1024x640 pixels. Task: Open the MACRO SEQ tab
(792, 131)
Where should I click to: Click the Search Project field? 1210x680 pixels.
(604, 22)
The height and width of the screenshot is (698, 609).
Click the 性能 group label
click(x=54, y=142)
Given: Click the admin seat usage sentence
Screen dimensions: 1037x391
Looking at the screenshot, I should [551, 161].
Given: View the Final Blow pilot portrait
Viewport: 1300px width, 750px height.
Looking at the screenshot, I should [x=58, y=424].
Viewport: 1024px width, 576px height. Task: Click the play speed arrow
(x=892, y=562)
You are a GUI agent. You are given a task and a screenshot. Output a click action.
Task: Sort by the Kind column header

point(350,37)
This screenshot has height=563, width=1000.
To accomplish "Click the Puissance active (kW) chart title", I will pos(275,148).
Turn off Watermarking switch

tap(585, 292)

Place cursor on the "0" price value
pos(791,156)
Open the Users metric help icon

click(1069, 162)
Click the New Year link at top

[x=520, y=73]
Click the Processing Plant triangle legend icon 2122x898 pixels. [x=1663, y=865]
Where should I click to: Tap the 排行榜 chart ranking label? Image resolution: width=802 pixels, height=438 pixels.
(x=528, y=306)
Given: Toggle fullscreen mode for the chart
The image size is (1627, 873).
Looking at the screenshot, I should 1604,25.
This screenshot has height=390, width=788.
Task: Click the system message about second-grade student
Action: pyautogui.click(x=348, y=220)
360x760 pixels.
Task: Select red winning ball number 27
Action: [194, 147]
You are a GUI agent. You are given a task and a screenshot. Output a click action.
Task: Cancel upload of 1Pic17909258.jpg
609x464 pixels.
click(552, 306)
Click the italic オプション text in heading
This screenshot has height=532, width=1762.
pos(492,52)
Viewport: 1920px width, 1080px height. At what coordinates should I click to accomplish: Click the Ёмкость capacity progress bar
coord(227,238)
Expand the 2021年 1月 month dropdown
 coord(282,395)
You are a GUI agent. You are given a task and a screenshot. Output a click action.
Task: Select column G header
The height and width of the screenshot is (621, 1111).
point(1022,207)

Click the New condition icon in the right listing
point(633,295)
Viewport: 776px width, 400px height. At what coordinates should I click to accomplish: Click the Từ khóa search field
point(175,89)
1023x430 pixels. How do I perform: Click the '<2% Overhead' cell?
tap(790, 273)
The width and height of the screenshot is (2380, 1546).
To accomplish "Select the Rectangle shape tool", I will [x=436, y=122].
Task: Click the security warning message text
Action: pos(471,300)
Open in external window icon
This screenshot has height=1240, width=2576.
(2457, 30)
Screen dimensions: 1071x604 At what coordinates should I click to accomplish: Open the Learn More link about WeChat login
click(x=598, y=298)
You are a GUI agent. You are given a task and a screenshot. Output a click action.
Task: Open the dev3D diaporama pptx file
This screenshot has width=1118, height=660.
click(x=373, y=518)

WHAT THE TASK ASKS -
The answer must be an exact copy of every record above.

WRITTEN SOLUTION -
1024x640 pixels. Task: Open the MACRO SEQ tab
(792, 131)
Where should I click to: Click the Search Project field? 1210x680 pixels.
(604, 22)
The height and width of the screenshot is (698, 609).
Click the 性能 group label
click(x=54, y=142)
Given: Click the admin seat usage sentence
Screen dimensions: 1037x391
Looking at the screenshot, I should [551, 161].
Given: View the Final Blow pilot portrait
Viewport: 1300px width, 750px height.
Looking at the screenshot, I should [x=58, y=424].
Viewport: 1024px width, 576px height. Task: Click the play speed arrow
(x=892, y=562)
You are a GUI agent. You are given a task and a screenshot. Output a click action.
Task: Sort by the Kind column header

point(350,37)
This screenshot has height=563, width=1000.
To accomplish "Click the Puissance active (kW) chart title", I will pos(275,148).
Turn off Watermarking switch

tap(585, 292)

Place cursor on the "0" price value
pos(791,156)
Open the Users metric help icon

click(1069, 162)
Click the New Year link at top

[x=520, y=73]
Click the Processing Plant triangle legend icon 2122x898 pixels. [x=1663, y=865]
Where should I click to: Tap the 排行榜 chart ranking label? Image resolution: width=802 pixels, height=438 pixels.
(x=528, y=306)
Given: Toggle fullscreen mode for the chart
The image size is (1627, 873).
Looking at the screenshot, I should 1604,25.
This screenshot has height=390, width=788.
Task: Click the system message about second-grade student
Action: pyautogui.click(x=348, y=220)
360x760 pixels.
Task: Select red winning ball number 27
Action: [194, 147]
You are a GUI agent. You are given a task and a screenshot. Output a click action.
Task: Cancel upload of 1Pic17909258.jpg
609x464 pixels.
click(552, 306)
Click the italic オプション text in heading
This screenshot has height=532, width=1762.
pos(492,52)
Viewport: 1920px width, 1080px height. At what coordinates should I click to accomplish: Click the Ёмкость capacity progress bar
coord(227,238)
Expand the 2021年 1月 month dropdown
 coord(282,395)
You are a GUI agent. You are given a task and a screenshot. Output a click action.
Task: Select column G header
The height and width of the screenshot is (621, 1111).
point(1022,207)

Click the New condition icon in the right listing
point(633,295)
Viewport: 776px width, 400px height. At what coordinates should I click to accomplish: Click the Từ khóa search field
point(175,89)
1023x430 pixels. How do I perform: Click the '<2% Overhead' cell?
tap(790, 273)
The width and height of the screenshot is (2380, 1546).
To accomplish "Select the Rectangle shape tool", I will [x=436, y=122].
Task: Click the security warning message text
Action: pos(471,300)
Open in external window icon
This screenshot has height=1240, width=2576.
(2457, 30)
Screen dimensions: 1071x604 At what coordinates should I click to accomplish: Open the Learn More link about WeChat login
click(x=598, y=298)
You are a GUI agent. You are given a task and a screenshot. Output a click action.
Task: Open the dev3D diaporama pptx file
This screenshot has width=1118, height=660.
click(x=373, y=518)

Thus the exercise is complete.